The most common cause of acute kidney disease and failure in children is bacterial infection resulting in hemolytic uremic syndrome. Foodborne bacteria are frequently the cause of this syndrome in children under the age of ten. Young children who accidentally ingest poisons or medications affecting kidney function might experience acute kidney failure. Anything that causes a decrease in the flow of blood and oxygen to the kidneys can also cause a sudden loss of kidney function. This might happen during an injury accompanied by shock or blood loss.
A symptom of kidney disease in children is nephrotic syndrome, which indicates an underlying disease damaging the kidneys. In this syndrome, the kidney’s filtering units do not work correctly and excess protein is excreted in the urine, causing fluid buildup in the body. Treatment usually clears up the problem, but some children suffer relapses. There are also very rare forms of congenital disorders that cause nephrotic syndrome. Children with underlying genetic disorders causing the syndrome do not respond to medications and eventually require a kidney transplant.

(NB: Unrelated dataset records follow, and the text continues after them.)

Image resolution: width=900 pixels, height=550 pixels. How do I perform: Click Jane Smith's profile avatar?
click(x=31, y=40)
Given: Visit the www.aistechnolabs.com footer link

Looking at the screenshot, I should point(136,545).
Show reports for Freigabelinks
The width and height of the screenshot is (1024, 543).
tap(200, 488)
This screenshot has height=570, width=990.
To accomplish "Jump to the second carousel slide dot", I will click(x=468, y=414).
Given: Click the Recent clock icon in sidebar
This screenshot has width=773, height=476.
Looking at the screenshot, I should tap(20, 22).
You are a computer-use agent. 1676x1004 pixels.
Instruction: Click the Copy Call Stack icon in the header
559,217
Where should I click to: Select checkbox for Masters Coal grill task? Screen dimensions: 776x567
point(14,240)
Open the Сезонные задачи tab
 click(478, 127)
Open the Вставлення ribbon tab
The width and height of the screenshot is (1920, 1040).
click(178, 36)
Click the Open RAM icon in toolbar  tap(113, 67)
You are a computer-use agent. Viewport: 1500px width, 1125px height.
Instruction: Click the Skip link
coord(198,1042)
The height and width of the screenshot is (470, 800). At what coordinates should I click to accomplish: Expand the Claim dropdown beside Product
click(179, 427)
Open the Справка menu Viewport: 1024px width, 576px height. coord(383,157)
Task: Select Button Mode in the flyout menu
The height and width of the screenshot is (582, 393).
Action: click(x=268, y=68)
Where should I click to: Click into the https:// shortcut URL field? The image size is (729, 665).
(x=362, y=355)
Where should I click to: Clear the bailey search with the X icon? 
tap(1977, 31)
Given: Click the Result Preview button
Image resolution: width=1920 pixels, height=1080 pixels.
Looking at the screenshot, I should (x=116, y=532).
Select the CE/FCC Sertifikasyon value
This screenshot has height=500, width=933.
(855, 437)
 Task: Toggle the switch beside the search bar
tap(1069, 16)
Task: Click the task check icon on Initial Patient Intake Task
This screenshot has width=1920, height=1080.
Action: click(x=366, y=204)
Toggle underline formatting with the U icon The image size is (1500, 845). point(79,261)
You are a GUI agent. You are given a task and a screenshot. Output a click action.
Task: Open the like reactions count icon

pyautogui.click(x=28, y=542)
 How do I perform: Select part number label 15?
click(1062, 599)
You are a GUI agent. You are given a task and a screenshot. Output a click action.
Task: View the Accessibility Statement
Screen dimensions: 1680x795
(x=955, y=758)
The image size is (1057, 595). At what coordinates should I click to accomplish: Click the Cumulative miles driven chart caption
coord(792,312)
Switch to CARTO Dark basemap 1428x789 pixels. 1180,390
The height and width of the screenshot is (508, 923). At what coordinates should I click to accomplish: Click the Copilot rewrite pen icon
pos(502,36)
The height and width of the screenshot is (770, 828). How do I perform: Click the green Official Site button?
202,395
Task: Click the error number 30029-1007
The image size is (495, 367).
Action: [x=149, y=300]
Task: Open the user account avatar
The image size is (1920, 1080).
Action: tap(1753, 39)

Chronic kidney disease in children can develop from uncorrected short-term kidney problems or it can be caused by genetic disorders or a blockage. If an obstruction is present in the urinary tract causing urine to backup into the kidneys, permanent damage can result. Several genetic disorders cause progressive kidney damage, including Alport syndrome and polycystic kidney disease. Alport syndrome causes inflammation and damage to the blood vessels in the kidneys. The childhood form of polycystic kidney disease rapidly progresses, leading to kidney failure resulting from the growth of numerous cysts in the kidneys.
Other disorders and diseases often affect kidney function. Children suffering from systemic lupus erythematosus, or lupus, frequently experience kidney damage from this autoimmune disease. High blood pressure also causes kidney damage, resulting in further increases in blood pressure. This cycle repeats itself, causing both conditions to continue to worsen; however, it can be moderated by controlling blood pressure. Although diabetes is a common cause of kidney failure in adults, children’s kidneys are not usually affected by this disease due to the length of time it takes for damage to occur.